M. le rapporteur. Votre réponse ne m’a pas permis de comprendre comment vous entendiez prendre en compte les déclarations du ministre délégué relatives au Niger. Il semblerait en effet que vous lui opposiez une fin de non-recevoir. Quant à l’audit, est-il accessible et pouvons-nous en prendre connaissance ?

M. Luc Oursel. Selon la dépêche de l’Agence France-Presse publiée à 21 heures, par laquelle j’ai pris connaissance des déclarations du ministre Pascal Canfin, celui-ci indiquait que la négociation devait tenir compte des attentes du Niger et viser à préserver la viabilité économique des mines en exploitation.

Quant à l’audit, il appartient aux deux actionnaires et, à ma connaissance, le gouvernement du Niger ne souhaite pas le rendre public.

M. le rapporteur. S’il le souhaitait, en seriez-vous d’accord ?

M. Luc Oursel. Nous en discuterions afin de définir les conditions de sa publicité.
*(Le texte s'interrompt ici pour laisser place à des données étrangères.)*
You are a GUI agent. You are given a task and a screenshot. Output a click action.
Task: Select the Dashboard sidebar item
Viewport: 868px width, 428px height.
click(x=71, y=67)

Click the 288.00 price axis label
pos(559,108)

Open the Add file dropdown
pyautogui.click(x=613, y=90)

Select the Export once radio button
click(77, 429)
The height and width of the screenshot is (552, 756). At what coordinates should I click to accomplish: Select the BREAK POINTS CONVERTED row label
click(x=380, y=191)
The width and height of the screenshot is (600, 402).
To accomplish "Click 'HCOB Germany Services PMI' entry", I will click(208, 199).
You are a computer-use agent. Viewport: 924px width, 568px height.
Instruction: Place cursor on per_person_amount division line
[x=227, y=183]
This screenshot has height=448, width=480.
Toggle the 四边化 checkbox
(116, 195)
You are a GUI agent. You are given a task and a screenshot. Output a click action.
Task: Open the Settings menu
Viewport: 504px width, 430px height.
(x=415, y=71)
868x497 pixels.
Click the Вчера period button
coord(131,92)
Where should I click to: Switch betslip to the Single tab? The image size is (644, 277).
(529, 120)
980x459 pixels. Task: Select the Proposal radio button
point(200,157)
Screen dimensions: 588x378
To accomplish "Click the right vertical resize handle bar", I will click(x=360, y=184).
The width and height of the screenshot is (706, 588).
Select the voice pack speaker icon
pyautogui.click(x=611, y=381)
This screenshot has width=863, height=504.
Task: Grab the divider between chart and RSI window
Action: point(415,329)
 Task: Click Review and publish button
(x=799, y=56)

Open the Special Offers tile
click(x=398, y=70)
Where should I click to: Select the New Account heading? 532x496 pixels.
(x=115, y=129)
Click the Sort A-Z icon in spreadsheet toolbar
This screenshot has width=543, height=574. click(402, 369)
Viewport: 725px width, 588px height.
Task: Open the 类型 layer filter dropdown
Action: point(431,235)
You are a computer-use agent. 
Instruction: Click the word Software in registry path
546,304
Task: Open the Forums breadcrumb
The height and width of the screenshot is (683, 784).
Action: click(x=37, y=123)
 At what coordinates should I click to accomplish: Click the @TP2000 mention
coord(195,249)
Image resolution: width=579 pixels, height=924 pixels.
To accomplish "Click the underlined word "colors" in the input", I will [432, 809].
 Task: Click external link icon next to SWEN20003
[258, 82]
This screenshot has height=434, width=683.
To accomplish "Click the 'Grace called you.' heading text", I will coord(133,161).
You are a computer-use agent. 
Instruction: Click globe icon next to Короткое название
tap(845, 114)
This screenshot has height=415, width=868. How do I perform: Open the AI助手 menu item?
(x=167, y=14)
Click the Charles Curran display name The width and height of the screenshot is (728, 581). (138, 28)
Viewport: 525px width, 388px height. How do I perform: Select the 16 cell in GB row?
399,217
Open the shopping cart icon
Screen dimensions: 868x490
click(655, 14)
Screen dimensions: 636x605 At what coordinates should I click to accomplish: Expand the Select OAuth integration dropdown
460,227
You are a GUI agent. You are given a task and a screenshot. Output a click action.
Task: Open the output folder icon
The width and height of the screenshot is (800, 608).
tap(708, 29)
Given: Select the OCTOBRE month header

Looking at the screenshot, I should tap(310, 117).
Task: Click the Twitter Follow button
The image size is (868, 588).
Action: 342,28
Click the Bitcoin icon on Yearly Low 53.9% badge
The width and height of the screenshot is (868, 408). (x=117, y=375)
Cet audit, réalisé avec le plus grand sérieux, comporte des informations commerciales très sensibles dont la communication pourrait nous mettre en difficulté face à nos concurrents ou avoir une incidence sur nos relations commerciales avec nos clients. C’est là un des cas où la transparence peut être préjudiciable aux intérêts de l’entreprise, ainsi qu’à ceux du Niger, actionnaire de ces exploitations.

M. Jean-Pierre Gorges. Vous avez rappelé que l’énergie nucléaire était celle qui disposait aujourd’hui des réserves les plus importantes, pouvant couvrir 130 années de production contre 50 à 100 ans pour les autres sources d’énergie, et vous avez souligné la faible sensibilité du coût de l’électricité nucléaire au prix de la matière première. De leur côté, les énergies renouvelables se trouvent en situation instable, d’autant que le Conseil d’État doit répondre dans les deux mois à la question de savoir si elles peuvent être subventionnées. L’Europe étant opposée à de telles subventions, il existe un risque important, y compris à titre rétroactif pour ceux qui en ont bénéficié. La transition énergétique ne peut donc pas s’appuyer sur ces technologies ni sur la fiscalité associée.

Aussi le nucléaire est-il aujourd’hui le meilleur outil de cette transition, en particulier grâce à l’ampleur des ressources disponibles et à la stabilité des approvisionnements. Quant à la pollution, le charbon a tué à ce jour beaucoup plus de gens que le nucléaire. Pourquoi alors la France ne parvient-elle pas, à l’instar de pays comme la Grande-Bretagne ou les États-Unis, à amortir les technologies du nucléaire sur cinquante ou soixante ans ? En rester à trente ans a forcément un impact sur le coût. Ne pourrions-nous pas adapter notre parc pour en prolonger l’exploitation de vingt ou trente ans, le temps de trouver des solutions alternatives durables et budgétairement plus acceptables que celle qui consiste aujourd’hui à consacrer 20 milliards d’euros de subventions aux énergies renouvelables ?

M. le président François Brottes. Je vous invite, chers collègues, à concentrer vos questions sur le combustible. AREVA sera de nouveau convoquée le 27 février afin que nous puissions aborder les autres aspects de ses activités.

M. Michel Sordi. J’ai moi aussi été satisfait d’apprendre que des réserves d’uranium importantes sont disponibles dans des pays stables, que le prix de cette matière première devrait lui aussi rester stable et qu’au demeurant, son augmentation n’aurait qu’une faible incidence sur le prix de l’énergie. Cela étant dit, au vu de ce qui s’est produit en Allemagne, il conviendrait d’étendre aux mines de charbon et de lignite la question du rapporteur relative à l’incidence des mines sur l’environnement, notamment pour ce qui concerne l’émission de poussières.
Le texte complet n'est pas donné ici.